Чингисхан: Покоритель Вселенной (Груссе) - страница 160

Великий квадрат не имеет углов;
Большой сосуд долго изготовляется;
Сильный звук нельзя услышать;
Великий образ не имеет формы.

Возможно, монах попытался обучить великого монгола основам даосской аскезы, изложенной в «Книге Ле-цзы»: «Мое сердце сосредоточилось, мое тело исчезло. Мои ощущения стали подобны друг другу. Я более не чувствую ничего — ни того, на чем находится мое тело, ни того, на чем покоятся мои ступни. Подобно сухому листу, то на восток, то на запад меня несет ветер, и я уже не знаю, кто кем управляет: ветер мной или я ветром».

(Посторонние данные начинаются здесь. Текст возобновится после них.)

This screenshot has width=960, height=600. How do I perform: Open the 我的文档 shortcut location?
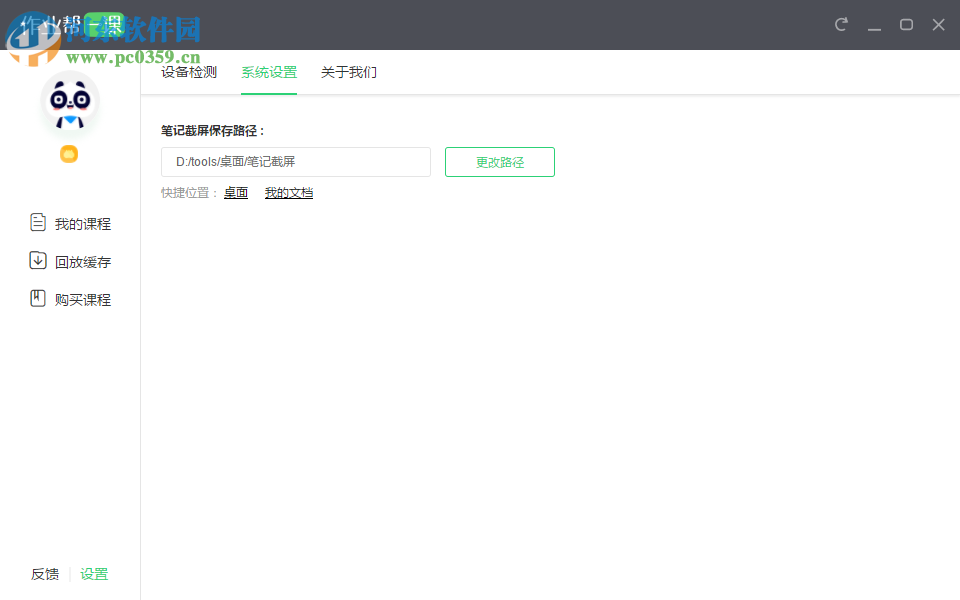[x=289, y=192]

Той прекрасной ночью 25 октября 1222 года, под Самаркандом, анахорет, возможно, поведал Завоевателю что-то из «Книги Чжуан-цзы», из ее второй главы «Сглаживание противоположностей», например: «…Как знать, почему это так, как знать, почему это не так? Однажды Чжуан-цзы приснилось, что он бабочка, счастливая бабочка, которая радуется, что достигла исполнения желаний, и которая не знает, что она Чжуан-цзы. Внезапно он проснулся и тогда с испугом увидел, что он Чжуан-цзы. Неизвестно, Чжуан-цзы снилось, что он бабочка, или же бабочке снилось, что она Чжуан-цзы».

Возможно, собеседники, вторя Ле-цзы, этому «китайскому Гамлету», увидев на обочине череп, говорили: «Этот череп и я знаем, что, в сущности, нет ни жизни, ни смерти».

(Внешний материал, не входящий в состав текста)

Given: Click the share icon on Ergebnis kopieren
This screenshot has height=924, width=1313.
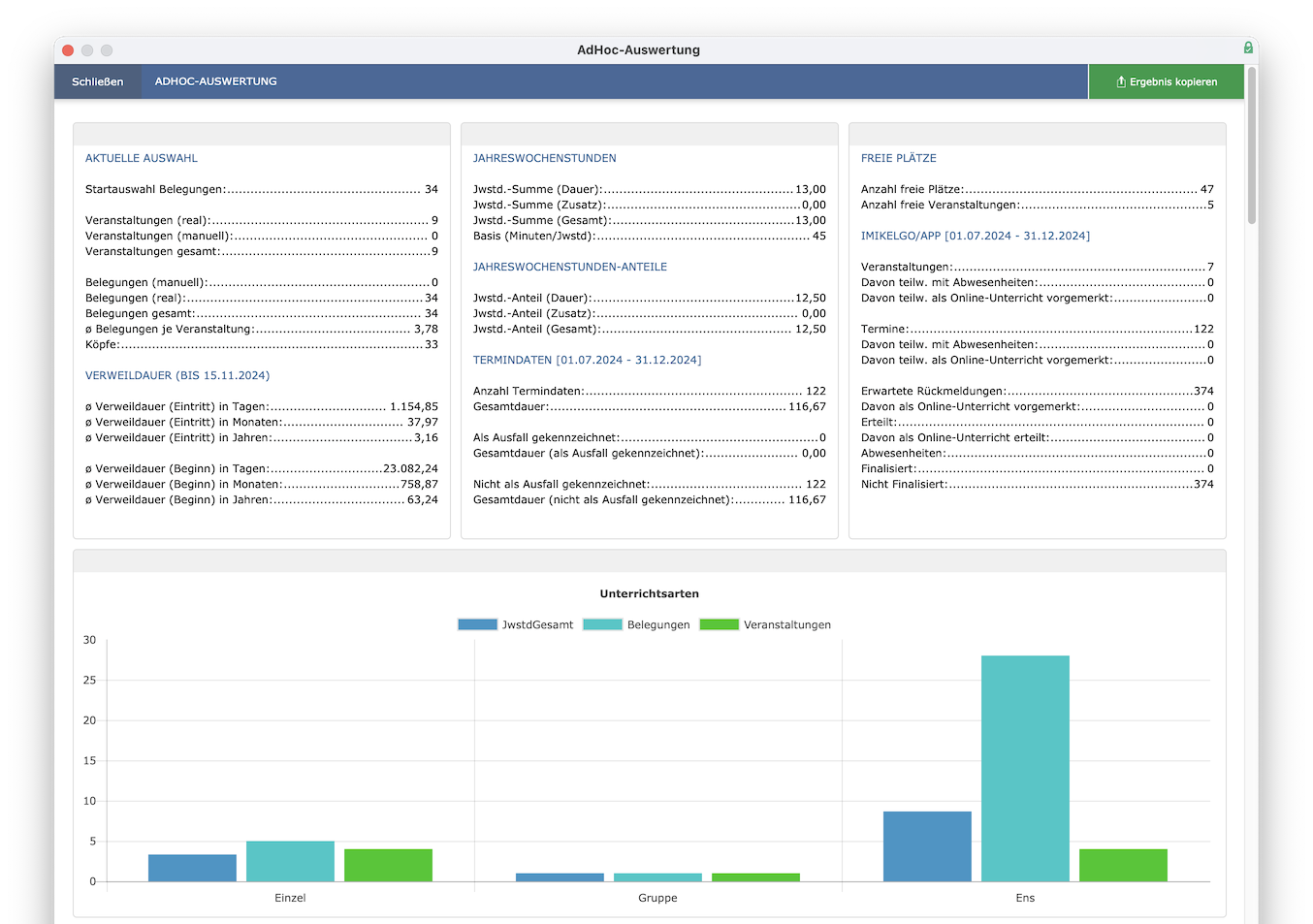Looking at the screenshot, I should tap(1121, 81).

Возможно, наконец, что китайский любомудр пересказывал монгольскому царю миф о платоновской небесной большой птице так, как он изложен в «Книге Чжуан-цзы»: «Направляясь в Южный океан, Пэн (или Феникс. — Е. С.) поднимает волны на пространстве в три тысячи лье. Опираясь на вихрь, Пэн взлетает на девяносто тысяч лье и улетает, пользуясь ветром, который дует к шестой луне… Птица Пэн кажется испарением, пылинкой, а ее движение — дыханием, которым овевают друг друга живые существа. Лазурь неба — это его настоящий цвет, так как оно далеко и нет ему ни конца ни края. Посмотрев вниз, Пэн видит то же самое, вот и все».

Эти слова, при всей их метафизичности, не вполне доступной пониманию Чингисхана, несомненно, произвели на него глубокое впечатление.

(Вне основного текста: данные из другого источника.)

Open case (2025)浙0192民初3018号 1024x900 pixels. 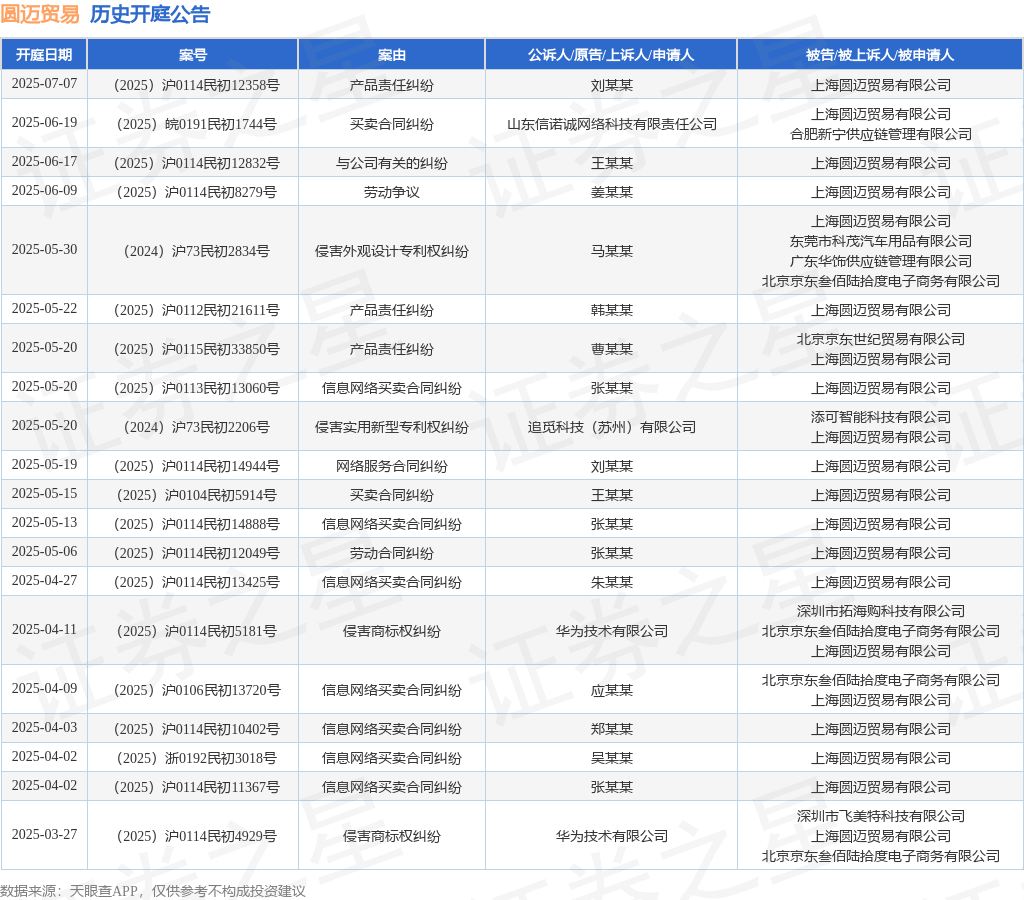pyautogui.click(x=197, y=758)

10 ноября монах пришел к Завоевателю в очередной раз.

— Дикий обитатель гор, — заявил он в ответ на приветствие хана, — уже давно обрек себя на одиночество и поиски Дао.[58] Но в лагере вашего величества, где меня окружает суета, сосредоточиться я не могу и потому прошу разрешения удалиться.

Чингисхан снова проявил великодушие и, зная, сколь тяжел был бы путь зимой для одинокого странника, сказал гостю:

— Я сам собираюсь возвращаться на восток. Не хотел бы ты поехать со мной? Подожди немного. Скоро возвратятся мои сыновья. А пока поговорим о твоей науке. В ней еще не все мне понятно.